### Task
Reproduce only the lines from the one containing "Imagem mundo (124, 1130)" through the end of the data, exactly as they stand.

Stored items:
--

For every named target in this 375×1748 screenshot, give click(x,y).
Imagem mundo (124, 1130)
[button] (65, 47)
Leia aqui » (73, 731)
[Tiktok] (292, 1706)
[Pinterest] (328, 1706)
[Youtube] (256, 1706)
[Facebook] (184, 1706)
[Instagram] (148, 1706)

--

### Solution
Imagem mundo (124, 1130)
[button] (65, 47)
Leia aqui » (73, 731)
[Tiktok] (292, 1706)
[Pinterest] (328, 1706)
[Youtube] (256, 1706)
[Facebook] (184, 1706)
[Instagram] (148, 1706)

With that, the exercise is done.